DATA ▸
---*---
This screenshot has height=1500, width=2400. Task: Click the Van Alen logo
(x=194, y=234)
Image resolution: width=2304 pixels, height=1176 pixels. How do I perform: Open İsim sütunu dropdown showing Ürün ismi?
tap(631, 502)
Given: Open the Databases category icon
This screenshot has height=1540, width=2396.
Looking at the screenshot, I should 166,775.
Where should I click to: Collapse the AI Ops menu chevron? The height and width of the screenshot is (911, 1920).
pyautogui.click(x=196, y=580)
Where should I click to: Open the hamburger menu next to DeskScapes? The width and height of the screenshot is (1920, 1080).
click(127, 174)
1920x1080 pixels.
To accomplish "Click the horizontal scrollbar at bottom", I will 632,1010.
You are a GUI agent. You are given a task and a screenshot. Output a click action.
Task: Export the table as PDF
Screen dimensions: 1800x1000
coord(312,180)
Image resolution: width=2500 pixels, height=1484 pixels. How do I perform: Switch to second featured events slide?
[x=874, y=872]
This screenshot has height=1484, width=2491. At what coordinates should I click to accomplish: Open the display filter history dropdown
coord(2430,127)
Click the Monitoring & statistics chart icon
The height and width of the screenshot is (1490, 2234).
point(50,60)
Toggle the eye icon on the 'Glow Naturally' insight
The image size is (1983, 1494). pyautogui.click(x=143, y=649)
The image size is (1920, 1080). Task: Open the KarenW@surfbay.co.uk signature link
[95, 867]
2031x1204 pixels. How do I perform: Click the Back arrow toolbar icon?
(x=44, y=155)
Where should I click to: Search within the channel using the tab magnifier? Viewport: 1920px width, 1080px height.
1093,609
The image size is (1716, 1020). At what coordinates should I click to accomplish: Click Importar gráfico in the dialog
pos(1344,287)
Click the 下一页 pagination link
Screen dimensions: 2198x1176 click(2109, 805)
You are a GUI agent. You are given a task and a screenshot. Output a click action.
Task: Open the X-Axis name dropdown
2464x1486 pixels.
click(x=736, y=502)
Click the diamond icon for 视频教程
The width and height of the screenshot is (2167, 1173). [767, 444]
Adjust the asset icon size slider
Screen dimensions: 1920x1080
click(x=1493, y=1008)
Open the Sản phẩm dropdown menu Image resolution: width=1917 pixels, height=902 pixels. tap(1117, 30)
---*---
ABOUT THIS EXERCISE ▸
Output exactly the lines from the one with "2031x1204 pixels. How" through the final line of the listing above.

ANSWER BOX ▸
2031x1204 pixels. How do I perform: Click the Back arrow toolbar icon?
(x=44, y=155)
Where should I click to: Search within the channel using the tab magnifier? Viewport: 1920px width, 1080px height.
1093,609
The image size is (1716, 1020). At what coordinates should I click to accomplish: Click Importar gráfico in the dialog
pos(1344,287)
Click the 下一页 pagination link
Screen dimensions: 2198x1176 click(2109, 805)
You are a GUI agent. You are given a task and a screenshot. Output a click action.
Task: Open the X-Axis name dropdown
2464x1486 pixels.
click(x=736, y=502)
Click the diamond icon for 视频教程
The width and height of the screenshot is (2167, 1173). [767, 444]
Adjust the asset icon size slider
Screen dimensions: 1920x1080
click(x=1493, y=1008)
Open the Sản phẩm dropdown menu Image resolution: width=1917 pixels, height=902 pixels. tap(1117, 30)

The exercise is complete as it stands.